Через день или два, когда мы были вдвоём, Филлис спросила меня, что, по моему мнению, сказали бы мои родители, если б она захотела месяц-другой погостить у них. Слегка покраснев, моя кузина робко призналась мне в желании переменить обстановку и отвлечься от тягостных дум:

– Только на время, Пол. А потом… мы заживём безмятежно, по-старому. Я знаю, мы сможем. Я смогу. И так будет!

Парижская мода в Крэнфорде

Знаете ли вы, мои читатели, как жили наши крэнфордские друзья в 1856 году? Полагаю, нет.

Вне всякого сомнения, вы помните чету Гордонов. Ведь я рассказывала вам, что милая Джесси Браун стала женою майора Гордона, которого любила с юности. И даже превратившись из бедной девушки в богатую леди, она не позабыла добросердечных обитателей Крэнфорда.

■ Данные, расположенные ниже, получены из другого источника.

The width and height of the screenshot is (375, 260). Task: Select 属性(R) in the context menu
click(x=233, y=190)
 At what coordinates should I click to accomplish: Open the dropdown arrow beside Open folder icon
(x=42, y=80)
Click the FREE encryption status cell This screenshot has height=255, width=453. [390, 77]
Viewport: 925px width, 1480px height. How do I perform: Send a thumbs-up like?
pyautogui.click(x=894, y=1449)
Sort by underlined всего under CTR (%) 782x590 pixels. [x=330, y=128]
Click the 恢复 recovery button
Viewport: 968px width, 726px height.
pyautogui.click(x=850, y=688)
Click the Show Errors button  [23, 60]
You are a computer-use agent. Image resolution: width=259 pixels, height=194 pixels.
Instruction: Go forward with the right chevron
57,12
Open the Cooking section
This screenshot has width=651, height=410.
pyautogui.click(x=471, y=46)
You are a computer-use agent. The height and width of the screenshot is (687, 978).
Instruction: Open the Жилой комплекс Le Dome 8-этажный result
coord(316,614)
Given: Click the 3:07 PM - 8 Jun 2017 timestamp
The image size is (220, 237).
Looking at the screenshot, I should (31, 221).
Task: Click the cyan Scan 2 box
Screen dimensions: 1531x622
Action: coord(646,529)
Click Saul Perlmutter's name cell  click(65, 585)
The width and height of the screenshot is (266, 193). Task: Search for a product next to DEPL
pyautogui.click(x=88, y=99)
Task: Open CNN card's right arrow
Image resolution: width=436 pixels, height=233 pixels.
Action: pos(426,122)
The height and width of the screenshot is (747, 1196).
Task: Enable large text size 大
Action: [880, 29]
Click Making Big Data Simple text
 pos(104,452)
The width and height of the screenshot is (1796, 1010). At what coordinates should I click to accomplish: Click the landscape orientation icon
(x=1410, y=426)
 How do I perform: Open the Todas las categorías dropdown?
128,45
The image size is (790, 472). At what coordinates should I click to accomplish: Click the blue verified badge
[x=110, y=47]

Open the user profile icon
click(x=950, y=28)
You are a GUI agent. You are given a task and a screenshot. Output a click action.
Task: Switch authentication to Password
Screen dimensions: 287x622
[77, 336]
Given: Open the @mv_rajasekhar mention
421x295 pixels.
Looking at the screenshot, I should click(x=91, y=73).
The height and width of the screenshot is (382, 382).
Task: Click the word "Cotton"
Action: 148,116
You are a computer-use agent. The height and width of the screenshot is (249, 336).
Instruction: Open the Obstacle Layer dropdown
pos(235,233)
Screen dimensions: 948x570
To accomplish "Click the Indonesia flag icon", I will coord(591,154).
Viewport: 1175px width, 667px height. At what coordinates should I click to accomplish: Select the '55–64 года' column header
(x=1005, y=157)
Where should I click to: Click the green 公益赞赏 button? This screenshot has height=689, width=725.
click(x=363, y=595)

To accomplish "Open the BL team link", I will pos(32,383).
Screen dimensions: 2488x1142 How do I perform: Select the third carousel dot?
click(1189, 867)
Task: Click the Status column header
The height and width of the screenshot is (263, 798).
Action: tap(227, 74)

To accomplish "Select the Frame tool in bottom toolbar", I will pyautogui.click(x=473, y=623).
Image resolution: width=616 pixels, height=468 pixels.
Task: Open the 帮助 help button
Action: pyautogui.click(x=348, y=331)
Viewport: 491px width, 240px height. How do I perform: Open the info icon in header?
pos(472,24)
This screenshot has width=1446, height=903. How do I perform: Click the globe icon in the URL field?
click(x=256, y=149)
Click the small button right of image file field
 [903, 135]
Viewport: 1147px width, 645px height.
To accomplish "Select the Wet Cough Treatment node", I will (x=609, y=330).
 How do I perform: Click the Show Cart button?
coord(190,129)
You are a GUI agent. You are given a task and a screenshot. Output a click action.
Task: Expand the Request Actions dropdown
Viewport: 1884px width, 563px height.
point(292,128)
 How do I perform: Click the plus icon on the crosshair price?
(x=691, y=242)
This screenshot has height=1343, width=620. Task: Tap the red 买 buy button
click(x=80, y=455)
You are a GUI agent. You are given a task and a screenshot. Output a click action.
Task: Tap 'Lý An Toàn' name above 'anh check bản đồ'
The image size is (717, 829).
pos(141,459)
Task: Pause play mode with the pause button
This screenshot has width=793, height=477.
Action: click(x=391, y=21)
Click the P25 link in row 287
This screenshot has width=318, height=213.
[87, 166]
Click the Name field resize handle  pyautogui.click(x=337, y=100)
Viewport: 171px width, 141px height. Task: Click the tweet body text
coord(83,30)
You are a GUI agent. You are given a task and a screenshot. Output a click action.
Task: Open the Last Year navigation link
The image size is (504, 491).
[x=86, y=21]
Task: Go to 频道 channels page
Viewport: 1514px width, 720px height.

Итак, Гордоны отправились путешествовать за границу, ибо находили в путешествиях большую отраду – как, должно быть, и все, кому довелось жить в полку. Теперь, в мае 1856 года, супруги приехали в Париж, с тем чтобы провести в этом славном городе и его окрестностях целое лето, однако мистер Людовик вскорости собирался возвратиться в Англию, о чём миссис Гордон мне написала. Я обрадовалась этой оказии, так как давно хотела сделать маленький подарок мисс Пул, любезно принимавшей меня в своём доме. В ответном письме я просила миссис Гордон подыскать что-нибудь элегантное, сшитое в новейшем вкусе и вместе с тем приличествующее даме почтенных лет. О новизне фасона я упомянула потому, что незадолго до того мисс Пул завела со мною продолжительную беседу о старомодности чепцов миссис Фитц-Адам, однако, как я поняла впоследствии, мне стоило предостеречь миссис Гордон от приобретения слишком модной вещи – уверяю вас, рьяное следование моде не всегда во благо. Цена моего подарка не должна была превышать двадцати шиллингов: в таком выражении сумма казалась внушительней, чем если б я назвала её одним совереном.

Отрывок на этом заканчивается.